I’m out in Middle Egypt and back to looking for dead people to disturb. I had a weary time getting to Cairo via three delayed flights and an unplanned visit to Geneva, which looked very nice from what I could see as I ran through the airport. I also suffered the most invasive and thorough pat-down I’ve ever experienced (and I’ve had some crackers) from an expressionless German security woman in Frankfurt. They lost my bags, natürlich. Thanks Lufthansa, you’re on a roll.
We’ve started excavation at a brand spanking new cemetery, untouched by the hands of archaeologists, although thoroughly pawed by the hands of 3000 years’ worth of Egyptian looters. After three days of digging I’ve found absolutely nothing but gravel, but the view is lovely. I’ve been assigned my old crew of elderly workmen who have now been moving very small amounts of sand for me as inefficiently as possible for almost ten years, on and off. When I ask my head trowel man if we can go a little faster he smiles at me and lights another cigarette.
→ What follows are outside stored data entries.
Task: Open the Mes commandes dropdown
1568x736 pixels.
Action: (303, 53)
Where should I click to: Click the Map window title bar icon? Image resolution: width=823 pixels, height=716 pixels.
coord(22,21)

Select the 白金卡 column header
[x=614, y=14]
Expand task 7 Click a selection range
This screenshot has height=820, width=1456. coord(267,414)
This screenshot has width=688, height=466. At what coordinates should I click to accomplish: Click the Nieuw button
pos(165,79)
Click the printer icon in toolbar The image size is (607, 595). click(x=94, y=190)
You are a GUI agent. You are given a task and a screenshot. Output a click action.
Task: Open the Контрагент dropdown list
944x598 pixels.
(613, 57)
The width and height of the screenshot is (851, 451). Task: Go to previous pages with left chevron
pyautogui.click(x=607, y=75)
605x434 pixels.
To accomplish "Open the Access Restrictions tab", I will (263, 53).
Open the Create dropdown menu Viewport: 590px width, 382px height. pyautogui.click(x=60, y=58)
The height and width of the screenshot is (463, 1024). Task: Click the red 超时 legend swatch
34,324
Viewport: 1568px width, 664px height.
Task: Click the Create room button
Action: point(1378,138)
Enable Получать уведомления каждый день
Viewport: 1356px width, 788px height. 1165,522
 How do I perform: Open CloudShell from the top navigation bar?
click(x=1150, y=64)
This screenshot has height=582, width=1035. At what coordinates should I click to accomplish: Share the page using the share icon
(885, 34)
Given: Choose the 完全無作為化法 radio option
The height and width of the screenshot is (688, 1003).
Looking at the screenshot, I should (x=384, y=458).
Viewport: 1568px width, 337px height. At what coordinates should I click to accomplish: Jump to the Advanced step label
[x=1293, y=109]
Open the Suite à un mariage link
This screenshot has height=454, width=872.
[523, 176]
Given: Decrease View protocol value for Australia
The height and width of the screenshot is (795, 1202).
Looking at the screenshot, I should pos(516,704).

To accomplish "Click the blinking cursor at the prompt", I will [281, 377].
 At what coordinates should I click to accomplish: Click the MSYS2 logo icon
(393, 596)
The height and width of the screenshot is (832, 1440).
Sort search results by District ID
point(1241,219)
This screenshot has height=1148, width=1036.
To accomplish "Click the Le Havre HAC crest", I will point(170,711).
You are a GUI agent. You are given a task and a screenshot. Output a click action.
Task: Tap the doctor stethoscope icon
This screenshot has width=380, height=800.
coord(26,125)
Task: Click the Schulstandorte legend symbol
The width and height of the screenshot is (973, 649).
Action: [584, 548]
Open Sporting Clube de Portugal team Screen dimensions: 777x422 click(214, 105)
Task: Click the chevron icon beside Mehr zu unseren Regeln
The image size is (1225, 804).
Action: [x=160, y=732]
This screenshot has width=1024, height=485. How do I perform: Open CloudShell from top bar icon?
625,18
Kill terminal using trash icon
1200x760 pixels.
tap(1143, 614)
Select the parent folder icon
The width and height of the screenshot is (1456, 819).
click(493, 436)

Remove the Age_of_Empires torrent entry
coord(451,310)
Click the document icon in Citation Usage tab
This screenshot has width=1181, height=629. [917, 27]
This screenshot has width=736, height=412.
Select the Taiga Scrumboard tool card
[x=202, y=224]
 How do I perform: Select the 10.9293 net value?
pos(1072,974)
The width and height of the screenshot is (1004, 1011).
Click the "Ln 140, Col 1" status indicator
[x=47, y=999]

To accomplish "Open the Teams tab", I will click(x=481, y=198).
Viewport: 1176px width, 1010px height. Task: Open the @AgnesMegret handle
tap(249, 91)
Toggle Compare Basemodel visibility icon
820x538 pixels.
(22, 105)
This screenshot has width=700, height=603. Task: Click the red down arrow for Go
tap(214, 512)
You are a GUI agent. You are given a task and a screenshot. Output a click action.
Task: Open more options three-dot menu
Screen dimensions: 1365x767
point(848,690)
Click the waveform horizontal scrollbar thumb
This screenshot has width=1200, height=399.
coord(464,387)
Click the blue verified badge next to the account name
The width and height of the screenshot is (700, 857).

In my ten days between coming back from Iraq and flying out here I sewed a regency period dress and had a rubbish birthday. As all my birthday plans fell through, and my twin sister was in Chile posting smug facebook status updates, I ended up going to Chester with my mother and then drinking six pints at the pub. I consoled myself a little two days later by going to Leicester to meet up with an old friend, drink, gossip and see Richard III’s new tomb in the cathedral.
Poor old Richard III. I know that on the balance of evidence he probably wasn’t a very nice man, and he probably did kill those kids, but I don’t think he deserved to be buried in Britain’s most underwhelming cathedral in a tomb that looks like a bench. But Leicester council are clearly keen to make the most of what they see as a tourist attraction and have invested in a shiny visitor’s centre and covered the town with ‘Welcome home Richard III’ banners; by which I assume that Leicester council considers ‘home’ to be a place to which one is dragged by one’s enemies, horribly mutilated and buried in an unmarked pauper’s grave. Richard might be fuming away in whatever afterlife is reserved for mediocre, slightly evil English kings, and looking longingly through brochures for York Minster and Westminster Abbey, but Leicester city council are doing a roaring trade in fridge magnets and commemorative mugs so at least someone’s happy. As we tell archaeology undergraduates in their introduction to burial practices, funerals are for the living not the dead.